(Entries provided Opens)

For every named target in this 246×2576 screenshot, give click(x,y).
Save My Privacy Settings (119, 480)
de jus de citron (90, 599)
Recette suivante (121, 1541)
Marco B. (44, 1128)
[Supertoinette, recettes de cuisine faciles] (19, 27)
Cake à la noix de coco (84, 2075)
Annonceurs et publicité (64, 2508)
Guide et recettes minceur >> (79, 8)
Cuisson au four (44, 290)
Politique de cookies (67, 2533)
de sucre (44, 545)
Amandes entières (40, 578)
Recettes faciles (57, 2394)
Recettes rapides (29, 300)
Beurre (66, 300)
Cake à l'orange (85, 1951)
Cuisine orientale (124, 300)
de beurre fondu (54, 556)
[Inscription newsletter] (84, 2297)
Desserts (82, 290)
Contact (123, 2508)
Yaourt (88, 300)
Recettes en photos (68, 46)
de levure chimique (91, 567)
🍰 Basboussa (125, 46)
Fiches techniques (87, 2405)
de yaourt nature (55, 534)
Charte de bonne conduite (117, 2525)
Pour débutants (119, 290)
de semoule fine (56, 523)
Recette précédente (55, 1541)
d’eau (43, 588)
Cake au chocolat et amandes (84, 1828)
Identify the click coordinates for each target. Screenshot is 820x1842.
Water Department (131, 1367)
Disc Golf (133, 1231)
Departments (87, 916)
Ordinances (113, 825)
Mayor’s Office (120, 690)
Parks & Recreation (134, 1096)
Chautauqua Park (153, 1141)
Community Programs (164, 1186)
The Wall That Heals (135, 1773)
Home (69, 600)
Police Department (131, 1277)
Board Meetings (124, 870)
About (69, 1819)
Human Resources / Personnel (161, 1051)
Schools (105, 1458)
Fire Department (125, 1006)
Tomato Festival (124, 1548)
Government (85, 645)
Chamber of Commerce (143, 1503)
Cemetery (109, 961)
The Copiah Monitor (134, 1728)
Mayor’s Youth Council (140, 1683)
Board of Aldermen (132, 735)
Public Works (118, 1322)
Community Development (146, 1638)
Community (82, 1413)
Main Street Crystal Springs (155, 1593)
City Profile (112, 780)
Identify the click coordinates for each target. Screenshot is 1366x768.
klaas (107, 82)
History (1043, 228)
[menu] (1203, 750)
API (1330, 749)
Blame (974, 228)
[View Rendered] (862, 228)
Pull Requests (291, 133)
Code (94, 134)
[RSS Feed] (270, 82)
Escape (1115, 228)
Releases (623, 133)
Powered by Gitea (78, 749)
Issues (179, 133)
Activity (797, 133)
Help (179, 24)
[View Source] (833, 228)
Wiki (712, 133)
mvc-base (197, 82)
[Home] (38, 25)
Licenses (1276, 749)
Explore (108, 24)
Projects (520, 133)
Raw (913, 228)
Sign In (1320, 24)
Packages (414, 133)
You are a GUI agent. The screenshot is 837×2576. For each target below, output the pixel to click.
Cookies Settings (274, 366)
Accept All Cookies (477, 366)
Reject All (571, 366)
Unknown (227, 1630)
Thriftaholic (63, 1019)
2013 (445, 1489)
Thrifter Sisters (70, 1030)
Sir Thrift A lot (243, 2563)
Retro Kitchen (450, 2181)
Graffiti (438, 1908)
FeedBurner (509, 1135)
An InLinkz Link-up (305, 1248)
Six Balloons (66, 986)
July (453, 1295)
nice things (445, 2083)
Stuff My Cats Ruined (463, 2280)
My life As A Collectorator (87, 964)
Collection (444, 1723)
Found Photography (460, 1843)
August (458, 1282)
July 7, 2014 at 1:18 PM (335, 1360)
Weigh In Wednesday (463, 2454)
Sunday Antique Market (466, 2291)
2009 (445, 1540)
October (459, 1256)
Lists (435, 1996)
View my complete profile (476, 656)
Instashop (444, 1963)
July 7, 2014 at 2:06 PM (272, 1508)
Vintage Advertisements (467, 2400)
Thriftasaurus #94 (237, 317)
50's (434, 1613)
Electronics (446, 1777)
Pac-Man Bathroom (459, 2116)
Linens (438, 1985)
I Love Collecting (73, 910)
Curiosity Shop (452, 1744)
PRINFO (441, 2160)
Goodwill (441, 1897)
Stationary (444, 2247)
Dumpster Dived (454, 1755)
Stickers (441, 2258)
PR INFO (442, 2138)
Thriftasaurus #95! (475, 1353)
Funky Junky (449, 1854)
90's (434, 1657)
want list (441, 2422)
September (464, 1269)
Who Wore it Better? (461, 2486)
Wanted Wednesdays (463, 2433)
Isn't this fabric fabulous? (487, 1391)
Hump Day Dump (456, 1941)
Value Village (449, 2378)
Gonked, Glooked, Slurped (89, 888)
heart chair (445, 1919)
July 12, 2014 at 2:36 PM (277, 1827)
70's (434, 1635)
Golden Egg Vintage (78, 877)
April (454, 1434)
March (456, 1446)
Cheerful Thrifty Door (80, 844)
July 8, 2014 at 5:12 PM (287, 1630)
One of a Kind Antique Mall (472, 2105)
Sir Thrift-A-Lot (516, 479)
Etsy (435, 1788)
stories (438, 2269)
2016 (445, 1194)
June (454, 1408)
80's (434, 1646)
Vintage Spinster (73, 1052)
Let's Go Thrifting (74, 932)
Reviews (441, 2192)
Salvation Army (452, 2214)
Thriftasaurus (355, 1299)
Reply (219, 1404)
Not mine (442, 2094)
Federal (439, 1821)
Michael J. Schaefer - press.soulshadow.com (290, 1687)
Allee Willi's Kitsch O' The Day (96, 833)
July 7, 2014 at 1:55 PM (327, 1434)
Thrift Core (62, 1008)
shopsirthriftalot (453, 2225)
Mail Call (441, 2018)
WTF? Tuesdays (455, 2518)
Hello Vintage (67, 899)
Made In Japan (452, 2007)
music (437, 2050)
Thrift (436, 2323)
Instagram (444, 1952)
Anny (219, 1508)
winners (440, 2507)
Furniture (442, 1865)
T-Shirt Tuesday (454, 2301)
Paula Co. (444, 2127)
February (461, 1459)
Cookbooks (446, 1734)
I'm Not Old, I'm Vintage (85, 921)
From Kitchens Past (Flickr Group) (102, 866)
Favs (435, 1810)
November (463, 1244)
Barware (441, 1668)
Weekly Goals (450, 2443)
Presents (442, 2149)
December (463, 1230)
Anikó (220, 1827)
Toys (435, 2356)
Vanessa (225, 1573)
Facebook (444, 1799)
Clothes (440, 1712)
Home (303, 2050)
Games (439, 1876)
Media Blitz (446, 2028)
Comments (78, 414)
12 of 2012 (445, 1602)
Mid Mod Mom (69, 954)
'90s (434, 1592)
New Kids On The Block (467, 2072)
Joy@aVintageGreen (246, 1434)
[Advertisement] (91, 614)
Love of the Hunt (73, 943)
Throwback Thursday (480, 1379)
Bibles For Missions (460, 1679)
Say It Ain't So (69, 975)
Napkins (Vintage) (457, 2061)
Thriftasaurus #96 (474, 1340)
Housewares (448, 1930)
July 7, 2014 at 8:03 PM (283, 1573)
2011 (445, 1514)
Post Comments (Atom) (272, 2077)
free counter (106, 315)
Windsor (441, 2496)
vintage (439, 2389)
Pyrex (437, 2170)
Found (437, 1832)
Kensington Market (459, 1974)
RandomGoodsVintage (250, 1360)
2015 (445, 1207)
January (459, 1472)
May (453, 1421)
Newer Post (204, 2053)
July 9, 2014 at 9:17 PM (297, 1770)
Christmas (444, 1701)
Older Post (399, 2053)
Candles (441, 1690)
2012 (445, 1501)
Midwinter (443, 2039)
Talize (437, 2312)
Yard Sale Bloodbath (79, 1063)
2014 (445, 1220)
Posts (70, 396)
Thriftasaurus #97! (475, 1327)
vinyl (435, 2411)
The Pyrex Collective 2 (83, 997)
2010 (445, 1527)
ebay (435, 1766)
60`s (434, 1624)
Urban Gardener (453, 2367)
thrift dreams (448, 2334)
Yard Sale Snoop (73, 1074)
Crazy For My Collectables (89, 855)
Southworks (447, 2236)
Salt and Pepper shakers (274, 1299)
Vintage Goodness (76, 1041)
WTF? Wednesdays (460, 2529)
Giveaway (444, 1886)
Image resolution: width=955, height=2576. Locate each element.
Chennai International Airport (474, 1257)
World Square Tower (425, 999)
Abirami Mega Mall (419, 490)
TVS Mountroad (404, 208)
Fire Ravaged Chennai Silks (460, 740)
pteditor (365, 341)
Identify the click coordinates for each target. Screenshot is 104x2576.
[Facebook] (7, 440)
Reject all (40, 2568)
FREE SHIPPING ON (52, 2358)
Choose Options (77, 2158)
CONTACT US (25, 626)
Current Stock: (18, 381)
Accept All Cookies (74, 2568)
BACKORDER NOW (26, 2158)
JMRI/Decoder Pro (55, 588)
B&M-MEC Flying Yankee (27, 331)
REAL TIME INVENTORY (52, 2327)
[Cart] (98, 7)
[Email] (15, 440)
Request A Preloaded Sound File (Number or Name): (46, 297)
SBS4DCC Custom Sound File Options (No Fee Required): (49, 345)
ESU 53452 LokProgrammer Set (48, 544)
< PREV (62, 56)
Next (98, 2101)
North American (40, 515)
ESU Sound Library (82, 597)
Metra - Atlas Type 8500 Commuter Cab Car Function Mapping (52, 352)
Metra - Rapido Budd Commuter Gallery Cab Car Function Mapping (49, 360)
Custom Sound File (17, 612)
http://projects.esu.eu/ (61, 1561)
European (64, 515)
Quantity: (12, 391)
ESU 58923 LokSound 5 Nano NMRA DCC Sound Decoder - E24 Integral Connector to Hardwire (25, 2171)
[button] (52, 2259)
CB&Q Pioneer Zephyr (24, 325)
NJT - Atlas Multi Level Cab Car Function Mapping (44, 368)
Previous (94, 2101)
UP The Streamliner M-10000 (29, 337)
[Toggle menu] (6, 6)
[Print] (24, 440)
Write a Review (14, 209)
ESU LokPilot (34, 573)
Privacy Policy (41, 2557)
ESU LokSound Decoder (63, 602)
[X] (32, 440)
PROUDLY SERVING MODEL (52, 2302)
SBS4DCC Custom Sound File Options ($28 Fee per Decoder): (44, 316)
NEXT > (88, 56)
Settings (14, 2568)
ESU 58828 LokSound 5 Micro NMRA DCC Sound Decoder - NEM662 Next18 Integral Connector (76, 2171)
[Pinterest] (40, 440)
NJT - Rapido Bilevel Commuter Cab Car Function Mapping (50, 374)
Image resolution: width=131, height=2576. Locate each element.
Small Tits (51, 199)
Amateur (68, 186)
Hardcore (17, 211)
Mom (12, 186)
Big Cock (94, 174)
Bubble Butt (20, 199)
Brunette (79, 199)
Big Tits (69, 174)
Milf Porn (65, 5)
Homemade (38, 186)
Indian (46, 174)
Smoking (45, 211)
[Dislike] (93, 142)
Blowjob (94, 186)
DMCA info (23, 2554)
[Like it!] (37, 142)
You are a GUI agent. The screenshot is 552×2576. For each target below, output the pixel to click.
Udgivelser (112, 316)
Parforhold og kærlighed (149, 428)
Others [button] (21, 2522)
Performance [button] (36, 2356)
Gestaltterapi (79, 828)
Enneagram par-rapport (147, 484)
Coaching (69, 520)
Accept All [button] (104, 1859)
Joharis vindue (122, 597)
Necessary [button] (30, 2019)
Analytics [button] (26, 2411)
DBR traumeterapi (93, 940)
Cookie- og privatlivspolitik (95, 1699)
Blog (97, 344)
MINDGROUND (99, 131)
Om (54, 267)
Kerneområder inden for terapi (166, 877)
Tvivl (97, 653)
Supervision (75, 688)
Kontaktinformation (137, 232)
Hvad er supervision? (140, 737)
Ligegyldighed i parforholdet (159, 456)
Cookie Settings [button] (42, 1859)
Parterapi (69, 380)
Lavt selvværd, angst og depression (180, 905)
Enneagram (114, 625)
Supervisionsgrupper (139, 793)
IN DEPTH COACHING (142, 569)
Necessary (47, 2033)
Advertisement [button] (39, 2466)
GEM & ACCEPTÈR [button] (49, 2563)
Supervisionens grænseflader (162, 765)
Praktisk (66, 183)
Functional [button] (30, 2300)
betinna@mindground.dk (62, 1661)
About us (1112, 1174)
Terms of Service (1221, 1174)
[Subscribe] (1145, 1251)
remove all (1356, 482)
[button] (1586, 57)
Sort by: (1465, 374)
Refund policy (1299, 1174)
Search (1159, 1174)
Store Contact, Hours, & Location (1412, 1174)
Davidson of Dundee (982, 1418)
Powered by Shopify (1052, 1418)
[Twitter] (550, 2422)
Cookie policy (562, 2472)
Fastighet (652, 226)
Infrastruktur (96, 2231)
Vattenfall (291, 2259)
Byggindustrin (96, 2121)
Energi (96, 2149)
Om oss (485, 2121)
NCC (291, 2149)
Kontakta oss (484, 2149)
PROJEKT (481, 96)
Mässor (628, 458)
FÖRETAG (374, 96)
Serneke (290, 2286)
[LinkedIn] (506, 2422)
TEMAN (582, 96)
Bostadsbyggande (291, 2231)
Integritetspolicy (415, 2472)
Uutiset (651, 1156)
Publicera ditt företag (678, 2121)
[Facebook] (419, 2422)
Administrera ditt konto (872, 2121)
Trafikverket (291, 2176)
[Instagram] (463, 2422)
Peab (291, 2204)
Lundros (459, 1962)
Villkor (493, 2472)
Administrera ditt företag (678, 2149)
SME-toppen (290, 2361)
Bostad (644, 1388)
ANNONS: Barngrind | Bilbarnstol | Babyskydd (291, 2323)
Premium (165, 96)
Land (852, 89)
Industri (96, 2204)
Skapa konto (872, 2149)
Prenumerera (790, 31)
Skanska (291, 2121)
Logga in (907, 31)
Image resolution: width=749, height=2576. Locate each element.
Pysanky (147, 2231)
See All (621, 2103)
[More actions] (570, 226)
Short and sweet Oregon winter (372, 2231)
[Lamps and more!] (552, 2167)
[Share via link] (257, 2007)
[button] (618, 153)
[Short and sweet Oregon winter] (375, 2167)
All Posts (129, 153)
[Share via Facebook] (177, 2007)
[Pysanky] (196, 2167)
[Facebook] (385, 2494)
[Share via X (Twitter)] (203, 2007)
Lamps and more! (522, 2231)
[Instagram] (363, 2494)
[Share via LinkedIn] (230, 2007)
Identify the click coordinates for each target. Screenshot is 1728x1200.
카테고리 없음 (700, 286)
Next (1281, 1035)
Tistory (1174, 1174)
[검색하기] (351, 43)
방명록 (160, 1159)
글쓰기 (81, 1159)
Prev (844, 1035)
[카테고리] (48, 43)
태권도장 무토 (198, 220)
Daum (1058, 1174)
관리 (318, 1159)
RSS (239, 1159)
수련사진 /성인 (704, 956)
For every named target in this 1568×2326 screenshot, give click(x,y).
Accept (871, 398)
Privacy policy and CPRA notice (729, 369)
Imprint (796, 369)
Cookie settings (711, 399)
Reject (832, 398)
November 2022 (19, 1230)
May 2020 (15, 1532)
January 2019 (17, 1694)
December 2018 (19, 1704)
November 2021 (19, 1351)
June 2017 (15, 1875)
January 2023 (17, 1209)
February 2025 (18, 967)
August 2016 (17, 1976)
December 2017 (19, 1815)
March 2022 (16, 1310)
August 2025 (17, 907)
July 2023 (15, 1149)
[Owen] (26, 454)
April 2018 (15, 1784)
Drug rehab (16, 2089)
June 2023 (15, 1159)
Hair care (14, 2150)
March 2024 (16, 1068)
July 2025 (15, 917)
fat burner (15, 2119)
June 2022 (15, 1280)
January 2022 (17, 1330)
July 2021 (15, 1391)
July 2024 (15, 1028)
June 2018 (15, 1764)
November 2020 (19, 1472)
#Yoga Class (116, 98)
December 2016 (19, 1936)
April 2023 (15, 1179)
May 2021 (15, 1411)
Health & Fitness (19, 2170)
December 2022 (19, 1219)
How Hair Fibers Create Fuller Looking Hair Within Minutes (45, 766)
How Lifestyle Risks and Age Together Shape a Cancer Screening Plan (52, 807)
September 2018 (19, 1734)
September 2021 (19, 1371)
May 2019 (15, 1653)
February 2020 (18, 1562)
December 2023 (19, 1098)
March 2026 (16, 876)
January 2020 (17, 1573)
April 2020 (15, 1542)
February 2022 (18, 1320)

(Entries provided Closes)

• **Exercise**: Look through the entries above and quote exactly the lines from the line with "Community Programs (164, 1186)" to the line with "Thriftaholic (63, 1019)", counting both of those lines.

• **Task response**:
Community Programs (164, 1186)
The Wall That Heals (135, 1773)
Home (69, 600)
Police Department (131, 1277)
Board Meetings (124, 870)
About (69, 1819)
Human Resources / Personnel (161, 1051)
Schools (105, 1458)
Fire Department (125, 1006)
Tomato Festival (124, 1548)
Government (85, 645)
Chamber of Commerce (143, 1503)
Cemetery (109, 961)
The Copiah Monitor (134, 1728)
Mayor’s Youth Council (140, 1683)
Board of Aldermen (132, 735)
Public Works (118, 1322)
Community Development (146, 1638)
Community (82, 1413)
Main Street Crystal Springs (155, 1593)
City Profile (112, 780)
Identify the click coordinates for each target. Screenshot is 1366x768.
klaas (107, 82)
History (1043, 228)
[menu] (1203, 750)
API (1330, 749)
Blame (974, 228)
[View Rendered] (862, 228)
Pull Requests (291, 133)
Code (94, 134)
[RSS Feed] (270, 82)
Escape (1115, 228)
Releases (623, 133)
Powered by Gitea (78, 749)
Issues (179, 133)
Activity (797, 133)
Help (179, 24)
[View Source] (833, 228)
Wiki (712, 133)
mvc-base (197, 82)
[Home] (38, 25)
Licenses (1276, 749)
Explore (108, 24)
Projects (520, 133)
Raw (913, 228)
Sign In (1320, 24)
Packages (414, 133)
You are a GUI agent. The screenshot is 837×2576. For each target below, output the pixel to click.
Cookies Settings (274, 366)
Accept All Cookies (477, 366)
Reject All (571, 366)
Unknown (227, 1630)
Thriftaholic (63, 1019)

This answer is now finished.